# WHAT YOU SHOULD DO
Update the records from the line with "Open the 寵物成長 tab" up to and including the line with "point(630,85)" by putting "image" in place of "screenshot", leaving everything else unchanged. Return only those lines, without the pictures.

# MATERIAL FOR THIS EXERCISE

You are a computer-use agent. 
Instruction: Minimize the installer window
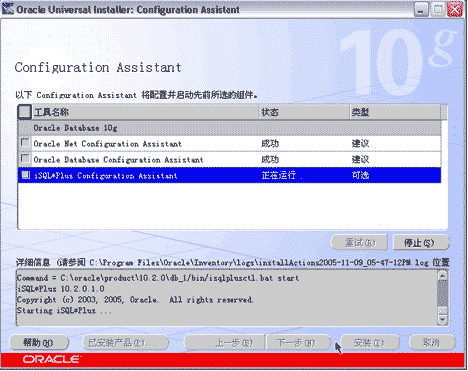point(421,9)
---
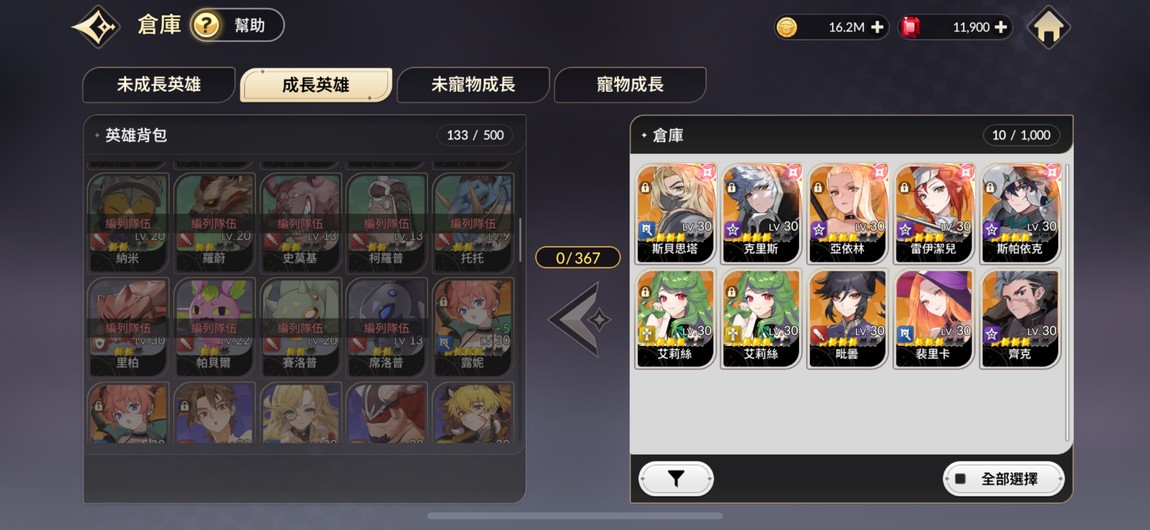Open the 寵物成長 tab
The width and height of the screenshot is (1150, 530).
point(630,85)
...
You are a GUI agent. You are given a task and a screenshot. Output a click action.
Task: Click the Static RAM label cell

# RESPONSE FOR THIS EXERCISE
Open the 寵物成長 tab
The width and height of the image is (1150, 530).
point(630,85)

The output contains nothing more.